CI/CD & HPC

⏱ Estimated reading time: 11 minutes

CI/CD: Five million workers
Speed up your application delivery workflow
Is HPC cloudable?

CI/CD: Five million workers

By Benjamin Coenen, Software developer @ OVH
By Richard Le Terrier, Software engineer @ OVH - Personal website
By Steven Guiheux, Software developer @ OVH

History

By the end of 2014, OVH, which was fifteen at the time, rocked large monorepos, monoliths and had increasing needs for CI/CD performance. Its solution at the time was to divide the monoliths into micro-services.

Each team is responsible for the applications it develops and the ecosystem it uses. To build and deploy their applications for instance, some teams were using GitLab while others were using Jenkins, deploying via shell scripts or with git pull. An effort has been maid to standardize the CI/CD process.

By March of 2015, the first results are in: PRs are requested by email, the integration with Atlassian creates it in Stash, starts a CI/CD with Bamboo. This set of tools being integration into the Atlassian Suite, this allowed for a fast integration with tight access controls. This setup was good, with separate environments and automated changelogs but it was limited in terms of scalability, team autonomy, API completeness, had no CLI and no isolation between environments!

Even though the current process was good, it was not relevant for OVH current systems and projects. Therefore, a dedicated cross-functional CD team has been created. This team builds the tools, trains technicians and broadcasts best practices. Its first major project was to solve the CI/CD issue.

Needs

Years of development brought many languages and technologies into the stack: Go, Python, Java, Rust, OpenStack, Ansible, etc. A new CI/CD solution should be capable to handle all of these and the ones to come. The new solution would also need to account for more diverse needs such as:

Flexibility in the delivery process. How the pipelines, stages and jobs are executed and in which order, conditional execution, permissions, notifications and templating;
Extensibility by integrating with an existing ecosystem and additional plugins;
Scalability by reserving the right resources at the right time. The solution has to aim for minimal wait, minimal waste and customazibility of the environment from the OS to the technology;
Autonomy; the teams should be able to create and manage projects, related resources and permissions within the new tool;
High Availability, a REST API, a CLI, self-hostability, reusability, etc.
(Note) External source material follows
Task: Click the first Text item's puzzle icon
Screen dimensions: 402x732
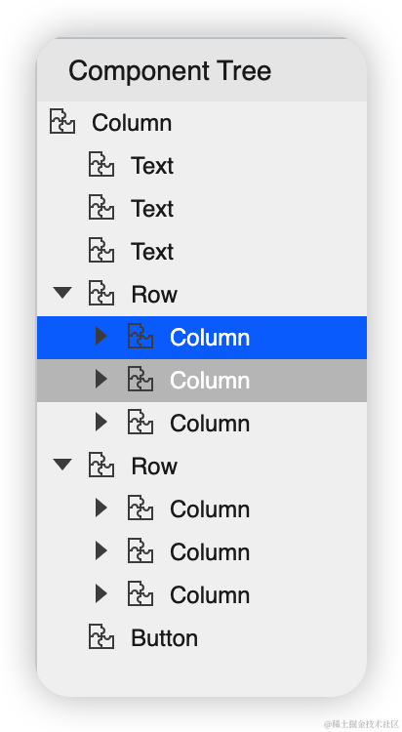Action: pyautogui.click(x=101, y=165)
No tool available at the time could match all of these needs. OVH chose to develop its own. Enters CDS.

Continuous Delivery Service

100% open source, developed in Go and Angular. Derives from the needs of OVH and CI/CD’s litterature. It reached the point where CDS currently deploys CDS!

Flexibility: Workflows are a set of conditional pipelines that can be executed algorithmically and connected by hooks with Git, Bitbucket, Webhooks, Kafka and more. The conditions can also be applied to stages and jobs. You can execute stages for specific environments, for instance.

All environment variables can be utilized to create conditions, from jobs to entire workflows. You could prevent production deployments if it is the last day of the week or the last hour of the day.

Scalability: A “hatchery” has been developed in Go. This component, which needs an API token and access to the API, listens for events and responds by generating workers and environments from the jobs prequisites. Hatcheries are compatible with numerous execution environments: Kubernetes, Local, OpenStack, VSphere and many more.

CDS handled a total of 5.7 million workers in 2018. This represented 12k containers per day or 3k VMs. Currently, it is running more than 3k workflows in approximately 250 projects and has gathered more than 700 users. The project also reached 2k stars on GitHub!

Autonomy: You can represent your workflow as a YAML and execute that workflow differently depending on environment variables. The YAML specification keeps a strict compatibility with the options exposed in the interface and vice-versa so that all teams are on the same level, feature-wise.
Reusability: In a classic CI/CD solution, jobs and stages can be reused but not entire workflows. With CDS, this is not the case thanks to the workflow templates. A template change can be globally applied its related children workflows!

Speed up your application delivery workflow

By Thomas Boni, Solutions Architect @ Pikcio

DevOps

What is DevOps? It is a philosophy that aims to update solutions more frequently. This is crucial, especially in startup environments, where fast iterations and ideas are key. There are several kinds of optimizations we can achieve by working with DevOps: deployment speed, meaningful feedback, operational optimization and uptime.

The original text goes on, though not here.